Atwood, a retired pastor from Virginia and a former mission co-worker in Japan, served on the task force. A hunter and gun-owner, he also has worked for 36 years to bring attention to the problem of gun violence, including writing overtures to previous General Assemblies.
The report points out that the governing bodies of mainline denominations have for years made statements about gun violence and the proliferation of weapons in the United States. “But it’s always easier to support a statement at General Assembly than it is to take back an issue to the local church,” Atwood said.

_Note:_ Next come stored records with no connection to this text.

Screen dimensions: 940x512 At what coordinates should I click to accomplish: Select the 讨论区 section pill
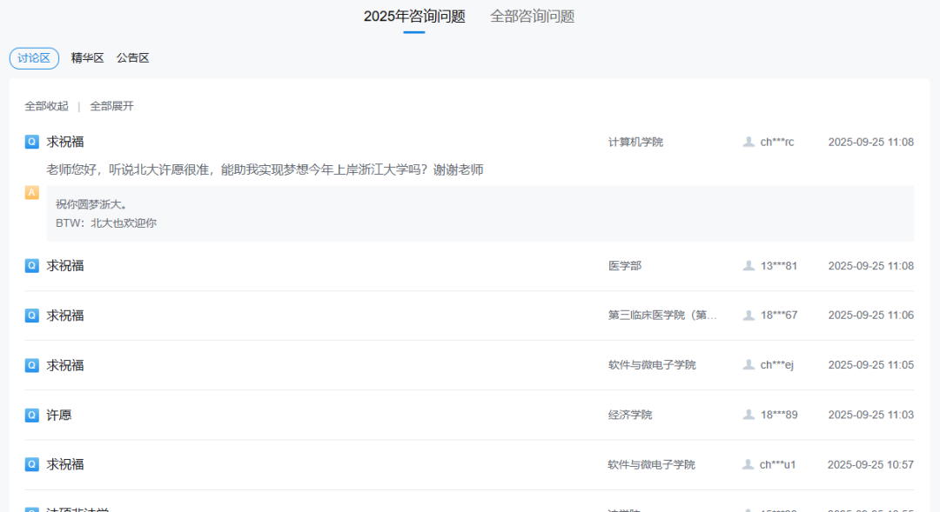tap(34, 58)
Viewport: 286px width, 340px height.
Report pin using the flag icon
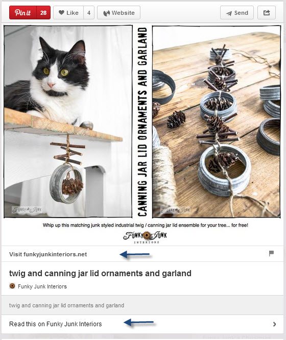coord(271,253)
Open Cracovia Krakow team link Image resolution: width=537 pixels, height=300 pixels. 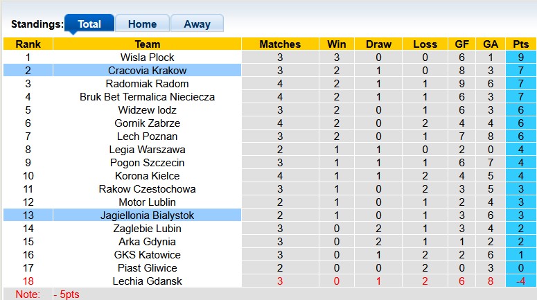tap(147, 71)
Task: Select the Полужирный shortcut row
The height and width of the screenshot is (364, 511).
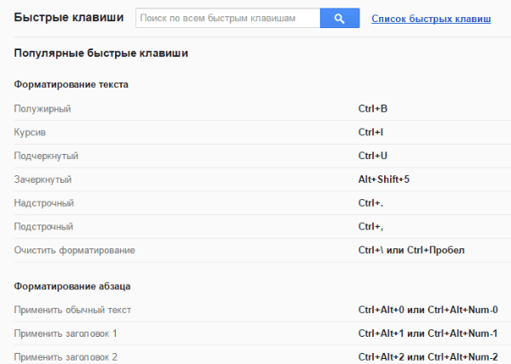Action: pos(262,109)
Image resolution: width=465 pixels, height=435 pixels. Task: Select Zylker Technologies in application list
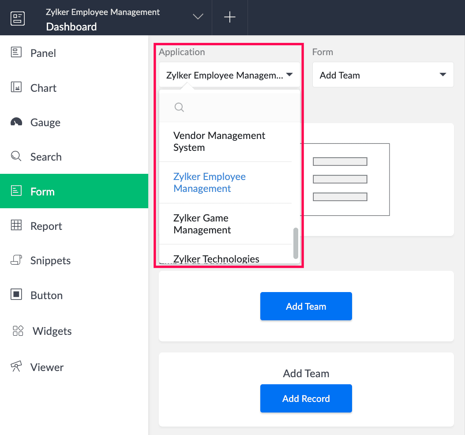[x=216, y=259]

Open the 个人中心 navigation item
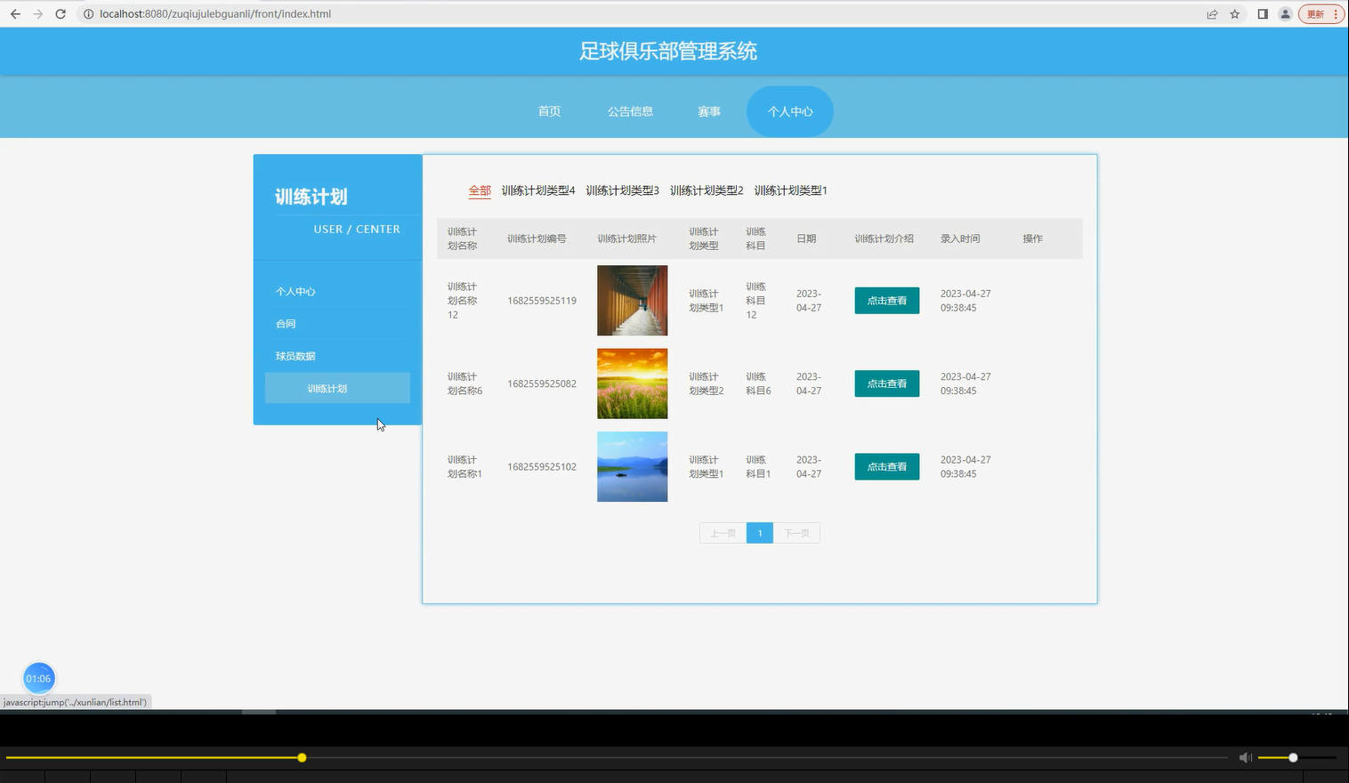(x=789, y=110)
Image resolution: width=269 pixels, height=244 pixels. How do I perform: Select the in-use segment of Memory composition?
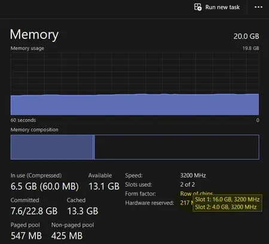click(51, 147)
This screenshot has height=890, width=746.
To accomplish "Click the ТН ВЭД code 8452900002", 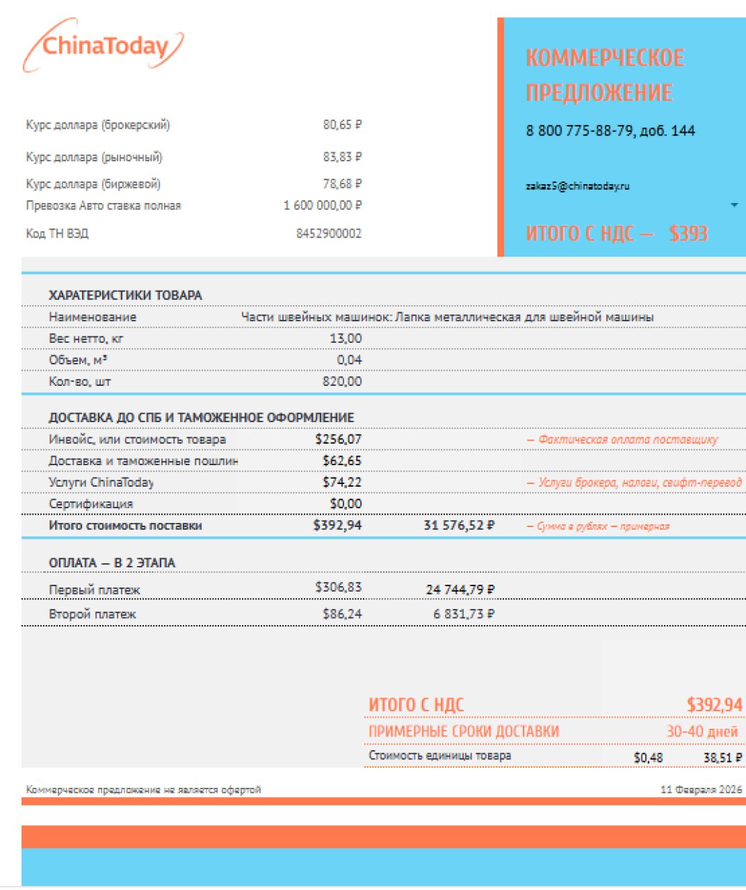I will tap(328, 234).
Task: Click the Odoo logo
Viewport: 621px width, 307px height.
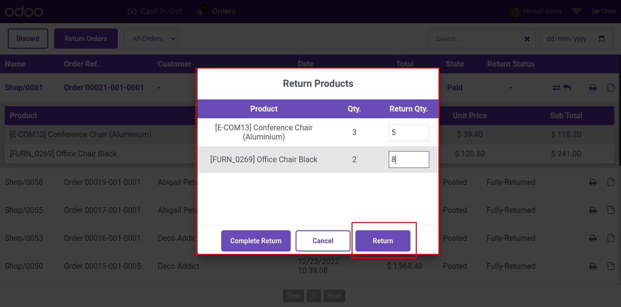Action: coord(24,11)
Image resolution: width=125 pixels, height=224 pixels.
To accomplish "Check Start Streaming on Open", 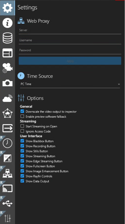I will pos(22,126).
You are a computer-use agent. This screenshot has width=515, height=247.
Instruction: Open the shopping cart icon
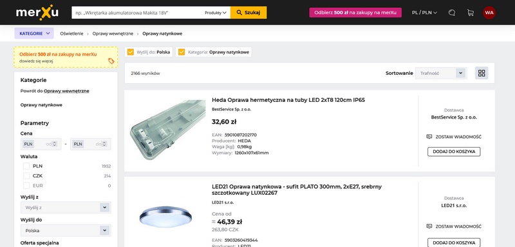(471, 13)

“Yet after these thirty years we see the same patterns continuing unabated: a culture which accommodates and even cultivates violence and fear, the proliferation of assault weapons which go beyond the legitimate needs of hunters and gun collectors, the alarming number of preventable gun-related deaths of victims of homicide, suicide, and accident, the increasing incidence of child-related gun violence.”
The study asks Presbyterians to consider gun violence not as a political issue, but a spiritual one, Atwood said.
“Guns are not discriminatory at all,” he said. “They kill Republicans, Democrats, independents, black and white, young and old. Since when did a death of a human being made in the image of God become a political issue?